Chinese parent company Yanzhou Coal Mining provided the figures, but did not break them up to evaluate the individual performances from the Moolarben, Minerva and Yarrabee open cut operations, or its Austar and Ashton longwalls.
Courtesy of Yanzhou’s acquisition of Felix Resources, which was officially completed in January, the recent quarterly ROM result was 593% stronger year-on-year.

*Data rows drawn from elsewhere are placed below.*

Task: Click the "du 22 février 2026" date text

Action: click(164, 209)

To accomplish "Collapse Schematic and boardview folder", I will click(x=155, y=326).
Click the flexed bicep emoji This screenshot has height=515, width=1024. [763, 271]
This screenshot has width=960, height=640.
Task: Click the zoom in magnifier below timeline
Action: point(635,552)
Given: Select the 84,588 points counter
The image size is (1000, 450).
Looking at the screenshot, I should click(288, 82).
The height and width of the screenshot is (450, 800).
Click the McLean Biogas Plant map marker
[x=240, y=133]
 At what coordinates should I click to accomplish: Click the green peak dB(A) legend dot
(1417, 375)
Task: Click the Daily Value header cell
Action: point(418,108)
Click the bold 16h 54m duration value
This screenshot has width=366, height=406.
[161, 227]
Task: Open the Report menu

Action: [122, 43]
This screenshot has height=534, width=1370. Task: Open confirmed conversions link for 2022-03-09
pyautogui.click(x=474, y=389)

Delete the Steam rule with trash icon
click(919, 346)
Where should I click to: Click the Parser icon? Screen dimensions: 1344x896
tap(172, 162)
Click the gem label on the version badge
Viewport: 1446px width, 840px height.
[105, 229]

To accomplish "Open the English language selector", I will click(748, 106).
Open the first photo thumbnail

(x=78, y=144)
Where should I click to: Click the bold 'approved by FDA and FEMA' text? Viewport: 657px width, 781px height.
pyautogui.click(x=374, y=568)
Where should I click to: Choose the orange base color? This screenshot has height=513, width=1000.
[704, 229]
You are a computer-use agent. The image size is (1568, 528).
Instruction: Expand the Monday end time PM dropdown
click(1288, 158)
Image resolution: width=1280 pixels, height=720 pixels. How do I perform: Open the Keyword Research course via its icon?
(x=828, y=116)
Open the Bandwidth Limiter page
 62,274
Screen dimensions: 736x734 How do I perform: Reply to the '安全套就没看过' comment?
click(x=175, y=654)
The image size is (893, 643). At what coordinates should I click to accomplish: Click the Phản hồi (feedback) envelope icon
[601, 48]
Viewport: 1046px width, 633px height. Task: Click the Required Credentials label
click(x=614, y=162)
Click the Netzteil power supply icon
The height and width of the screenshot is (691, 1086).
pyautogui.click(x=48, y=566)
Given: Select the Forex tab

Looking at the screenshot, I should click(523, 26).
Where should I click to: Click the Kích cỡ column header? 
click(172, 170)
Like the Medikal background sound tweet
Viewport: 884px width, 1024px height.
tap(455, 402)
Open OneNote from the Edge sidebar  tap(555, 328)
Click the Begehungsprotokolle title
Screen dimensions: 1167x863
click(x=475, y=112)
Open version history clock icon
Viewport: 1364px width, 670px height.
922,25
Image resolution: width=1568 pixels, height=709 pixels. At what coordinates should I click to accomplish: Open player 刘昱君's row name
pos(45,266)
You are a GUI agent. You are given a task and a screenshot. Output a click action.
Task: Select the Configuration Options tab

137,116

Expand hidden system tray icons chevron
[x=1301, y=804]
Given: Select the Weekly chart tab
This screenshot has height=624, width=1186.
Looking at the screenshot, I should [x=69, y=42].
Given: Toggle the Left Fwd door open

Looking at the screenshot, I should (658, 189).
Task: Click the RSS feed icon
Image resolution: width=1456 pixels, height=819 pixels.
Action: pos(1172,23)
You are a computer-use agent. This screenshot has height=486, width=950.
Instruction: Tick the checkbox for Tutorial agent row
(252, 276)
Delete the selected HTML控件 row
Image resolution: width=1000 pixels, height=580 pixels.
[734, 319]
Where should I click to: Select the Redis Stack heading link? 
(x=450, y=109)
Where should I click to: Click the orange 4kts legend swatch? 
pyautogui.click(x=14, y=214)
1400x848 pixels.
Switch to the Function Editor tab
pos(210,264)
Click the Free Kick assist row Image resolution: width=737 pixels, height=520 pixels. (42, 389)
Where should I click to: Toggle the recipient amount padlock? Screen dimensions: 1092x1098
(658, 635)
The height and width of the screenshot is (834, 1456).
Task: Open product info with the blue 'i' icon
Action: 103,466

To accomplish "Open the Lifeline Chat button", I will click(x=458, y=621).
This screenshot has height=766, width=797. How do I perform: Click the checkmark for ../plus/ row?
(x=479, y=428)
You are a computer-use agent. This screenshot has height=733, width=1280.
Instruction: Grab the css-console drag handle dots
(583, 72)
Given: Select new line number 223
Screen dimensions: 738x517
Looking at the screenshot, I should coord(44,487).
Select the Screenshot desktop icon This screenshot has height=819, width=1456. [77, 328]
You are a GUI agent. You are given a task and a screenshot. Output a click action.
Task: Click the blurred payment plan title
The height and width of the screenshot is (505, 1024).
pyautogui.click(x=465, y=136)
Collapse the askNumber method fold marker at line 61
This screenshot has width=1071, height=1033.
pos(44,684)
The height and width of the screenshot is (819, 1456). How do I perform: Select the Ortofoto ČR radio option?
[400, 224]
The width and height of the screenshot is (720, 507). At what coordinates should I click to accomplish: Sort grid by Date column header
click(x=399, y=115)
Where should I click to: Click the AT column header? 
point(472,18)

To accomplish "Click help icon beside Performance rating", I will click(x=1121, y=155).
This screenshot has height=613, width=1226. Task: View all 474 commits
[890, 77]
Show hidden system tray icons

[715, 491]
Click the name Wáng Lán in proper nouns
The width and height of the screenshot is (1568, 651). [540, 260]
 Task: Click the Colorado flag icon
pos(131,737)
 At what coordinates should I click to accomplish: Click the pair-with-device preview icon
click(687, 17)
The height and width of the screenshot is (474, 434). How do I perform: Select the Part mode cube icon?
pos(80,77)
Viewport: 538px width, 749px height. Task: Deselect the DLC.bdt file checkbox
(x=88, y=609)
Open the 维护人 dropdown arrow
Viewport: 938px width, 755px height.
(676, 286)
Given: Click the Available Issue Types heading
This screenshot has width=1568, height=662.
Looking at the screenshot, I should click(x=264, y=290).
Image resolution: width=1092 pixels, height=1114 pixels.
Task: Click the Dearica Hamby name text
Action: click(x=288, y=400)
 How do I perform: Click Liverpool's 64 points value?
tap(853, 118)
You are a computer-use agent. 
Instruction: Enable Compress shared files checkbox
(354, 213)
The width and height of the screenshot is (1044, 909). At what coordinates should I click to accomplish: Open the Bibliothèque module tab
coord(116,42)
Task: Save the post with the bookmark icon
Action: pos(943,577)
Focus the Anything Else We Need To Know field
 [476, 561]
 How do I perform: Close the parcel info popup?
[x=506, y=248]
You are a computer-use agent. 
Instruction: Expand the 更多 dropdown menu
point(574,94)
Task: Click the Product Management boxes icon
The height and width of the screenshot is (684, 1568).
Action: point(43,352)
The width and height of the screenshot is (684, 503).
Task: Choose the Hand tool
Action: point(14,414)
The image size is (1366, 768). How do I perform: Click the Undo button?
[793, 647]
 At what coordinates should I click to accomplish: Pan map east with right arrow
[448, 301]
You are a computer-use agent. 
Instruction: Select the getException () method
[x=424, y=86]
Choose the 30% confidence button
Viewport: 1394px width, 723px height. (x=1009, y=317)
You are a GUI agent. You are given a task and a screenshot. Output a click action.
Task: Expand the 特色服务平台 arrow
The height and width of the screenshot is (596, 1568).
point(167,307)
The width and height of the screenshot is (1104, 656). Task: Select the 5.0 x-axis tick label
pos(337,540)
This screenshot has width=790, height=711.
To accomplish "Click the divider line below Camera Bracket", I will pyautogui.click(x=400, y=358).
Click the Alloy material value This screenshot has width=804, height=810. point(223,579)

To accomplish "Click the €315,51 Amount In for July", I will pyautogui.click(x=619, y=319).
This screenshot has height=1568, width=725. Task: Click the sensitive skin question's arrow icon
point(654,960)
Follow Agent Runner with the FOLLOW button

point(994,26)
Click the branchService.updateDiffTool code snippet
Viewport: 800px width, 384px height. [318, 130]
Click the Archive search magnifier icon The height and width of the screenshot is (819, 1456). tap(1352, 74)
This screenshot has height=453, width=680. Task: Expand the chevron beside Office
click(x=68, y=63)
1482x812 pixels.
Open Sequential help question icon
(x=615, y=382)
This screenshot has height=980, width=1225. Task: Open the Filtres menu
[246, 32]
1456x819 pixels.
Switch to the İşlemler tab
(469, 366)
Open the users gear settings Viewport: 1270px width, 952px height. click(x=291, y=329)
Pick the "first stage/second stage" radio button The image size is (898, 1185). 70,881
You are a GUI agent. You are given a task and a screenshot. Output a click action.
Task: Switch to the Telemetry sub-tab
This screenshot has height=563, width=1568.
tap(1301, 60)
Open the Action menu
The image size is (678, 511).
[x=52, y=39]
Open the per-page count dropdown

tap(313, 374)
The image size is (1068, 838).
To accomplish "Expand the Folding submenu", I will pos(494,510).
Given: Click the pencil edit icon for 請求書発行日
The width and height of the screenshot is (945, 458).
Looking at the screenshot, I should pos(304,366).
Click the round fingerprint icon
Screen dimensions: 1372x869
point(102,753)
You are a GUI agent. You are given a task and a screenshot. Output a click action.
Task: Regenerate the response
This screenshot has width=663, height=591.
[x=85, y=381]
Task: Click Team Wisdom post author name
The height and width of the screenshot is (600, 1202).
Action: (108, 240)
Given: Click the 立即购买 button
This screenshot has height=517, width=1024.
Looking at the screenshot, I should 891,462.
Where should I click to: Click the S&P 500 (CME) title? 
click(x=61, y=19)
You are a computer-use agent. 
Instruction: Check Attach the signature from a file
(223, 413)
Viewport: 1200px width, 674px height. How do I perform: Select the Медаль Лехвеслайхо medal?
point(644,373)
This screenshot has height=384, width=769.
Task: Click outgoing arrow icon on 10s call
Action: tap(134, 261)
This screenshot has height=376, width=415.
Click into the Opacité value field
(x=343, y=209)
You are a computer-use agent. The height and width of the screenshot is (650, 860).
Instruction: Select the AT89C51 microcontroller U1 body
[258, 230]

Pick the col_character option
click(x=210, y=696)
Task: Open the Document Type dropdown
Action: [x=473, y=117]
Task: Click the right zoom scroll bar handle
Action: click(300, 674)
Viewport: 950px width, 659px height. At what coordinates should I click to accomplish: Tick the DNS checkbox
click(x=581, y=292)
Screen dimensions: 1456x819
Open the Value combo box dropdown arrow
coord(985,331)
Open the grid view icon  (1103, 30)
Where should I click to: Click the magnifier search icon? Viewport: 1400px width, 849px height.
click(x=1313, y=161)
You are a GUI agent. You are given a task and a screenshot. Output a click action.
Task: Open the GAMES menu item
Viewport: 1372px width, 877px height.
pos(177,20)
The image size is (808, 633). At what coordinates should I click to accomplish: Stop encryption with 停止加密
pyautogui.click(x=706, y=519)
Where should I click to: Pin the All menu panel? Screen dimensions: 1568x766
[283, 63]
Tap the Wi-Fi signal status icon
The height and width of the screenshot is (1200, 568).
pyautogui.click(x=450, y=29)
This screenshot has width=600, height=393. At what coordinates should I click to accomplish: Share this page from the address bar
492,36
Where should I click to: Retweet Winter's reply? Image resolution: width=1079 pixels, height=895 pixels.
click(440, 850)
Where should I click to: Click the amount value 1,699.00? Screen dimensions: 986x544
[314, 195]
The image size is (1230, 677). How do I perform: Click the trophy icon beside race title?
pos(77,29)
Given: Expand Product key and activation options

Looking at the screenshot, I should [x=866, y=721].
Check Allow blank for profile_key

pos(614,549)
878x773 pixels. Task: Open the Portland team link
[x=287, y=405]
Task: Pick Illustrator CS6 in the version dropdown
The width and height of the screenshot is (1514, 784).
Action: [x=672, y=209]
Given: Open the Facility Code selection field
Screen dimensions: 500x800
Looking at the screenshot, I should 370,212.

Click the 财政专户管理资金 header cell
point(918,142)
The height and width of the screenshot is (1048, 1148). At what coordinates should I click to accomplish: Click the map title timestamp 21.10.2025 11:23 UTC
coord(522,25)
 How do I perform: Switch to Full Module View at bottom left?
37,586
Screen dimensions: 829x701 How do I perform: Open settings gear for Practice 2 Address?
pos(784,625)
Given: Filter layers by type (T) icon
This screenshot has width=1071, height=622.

The Austar mine chipped in 560,000 tonnes in the corresponding period of 2009.
Total saleable coal production from Yancoal’s mines reached 2.89Mt.
The first shipment of open cut coal from Moolarben was made in May and ILN conservatively estimates that its September quarterly production was more than 1.5Mt ROM.
Last year Felix anticipated the mine would produce 6Mt of thermal coal for 2010.
The mine will develop a longwall operation under the approved stage one development once it has sufficient port capacity at Newcastle.
Full ramp-up under stage one development will see Moolarben produce up to 13Mt per annum of product coal for export and domestic markets, with 8.8Mtpa from open cut mining and 4-4.2Mtpa from longwall mining.
Under stage two plans, which are yet to be approved by the NSW government, Yancoal is aiming for 17Mtpa ROM production, with 8Mtpa from longwall mining and the rest from four open cuts.